[Start of section]

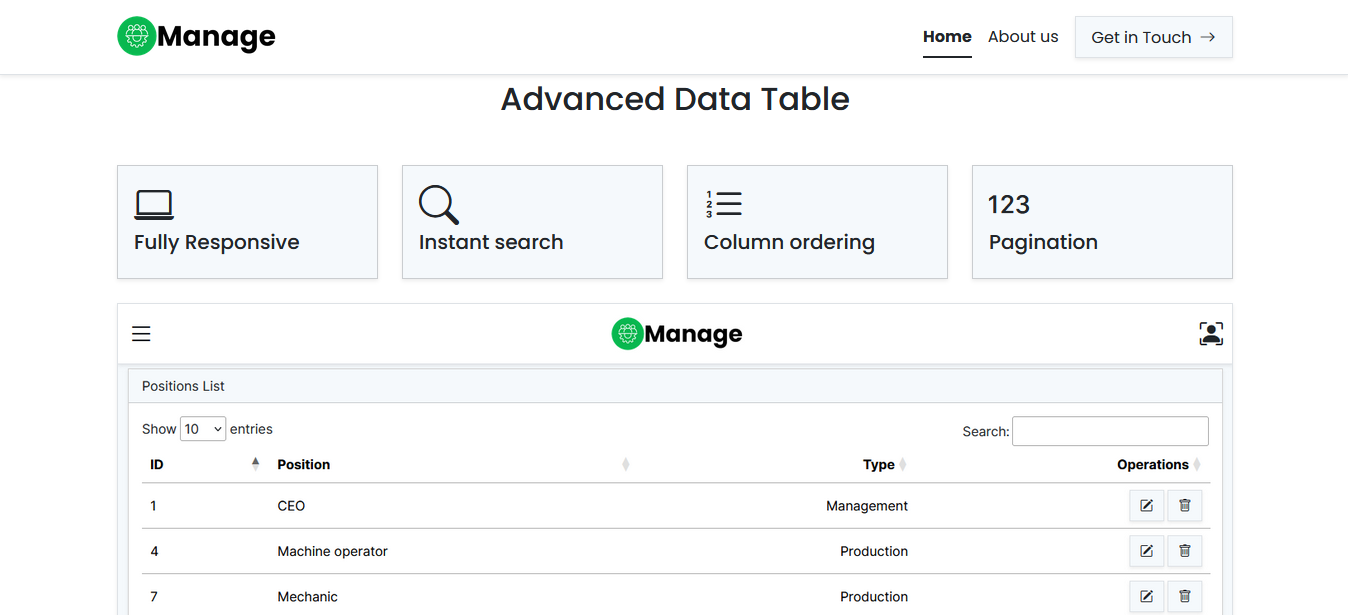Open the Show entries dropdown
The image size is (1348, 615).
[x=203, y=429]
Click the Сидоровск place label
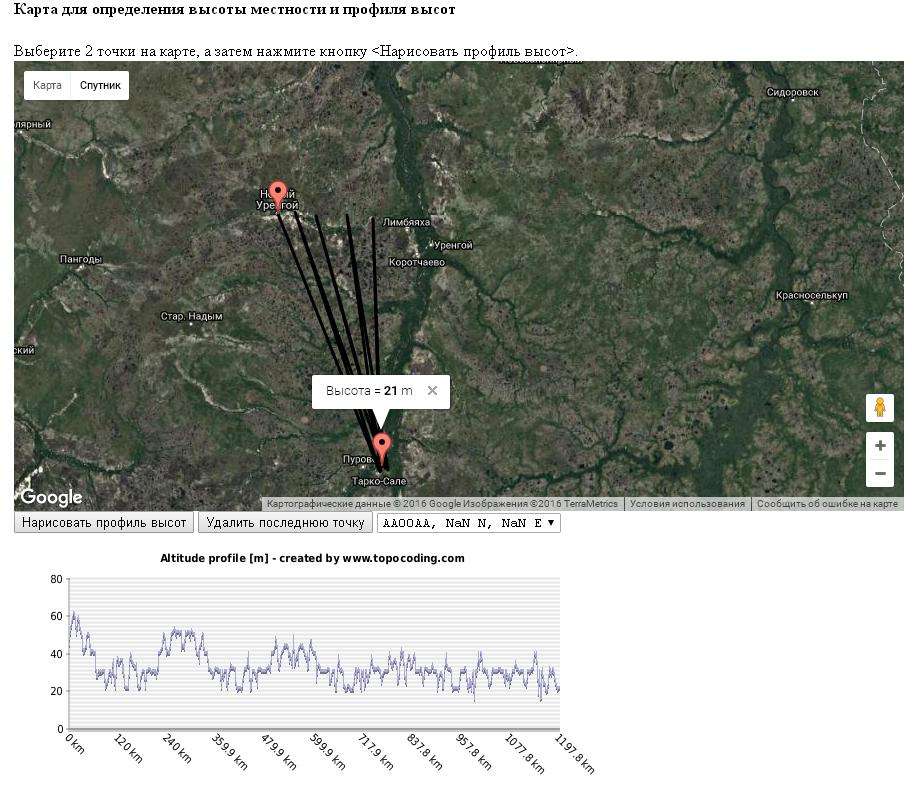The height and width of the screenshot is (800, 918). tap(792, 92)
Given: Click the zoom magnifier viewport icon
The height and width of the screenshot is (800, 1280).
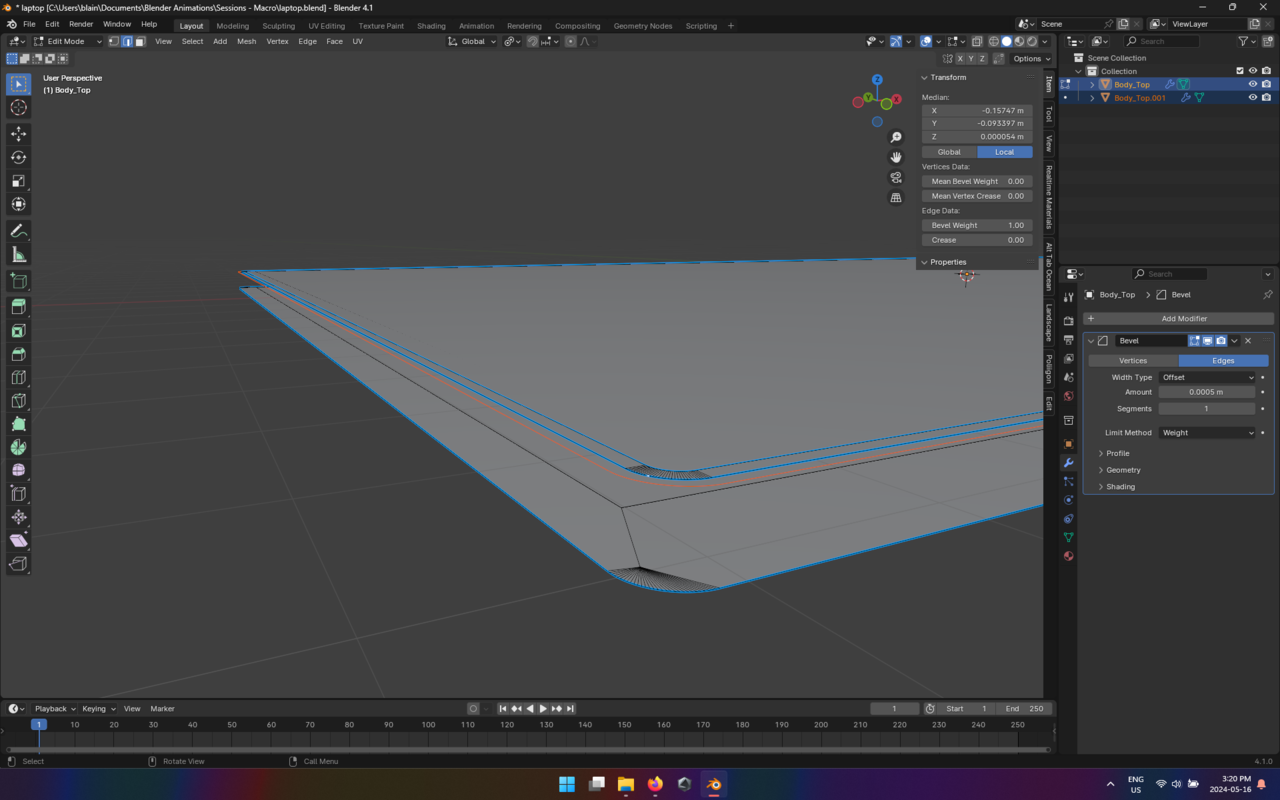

[End of section]

_How to complete this task_
Starting with the line that contains "Given: Click the zoom magnifier viewport icon", copy every line word for word through the end of the listing above, but leave out the pictures.

_Written solution_
Given: Click the zoom magnifier viewport icon
The height and width of the screenshot is (800, 1280).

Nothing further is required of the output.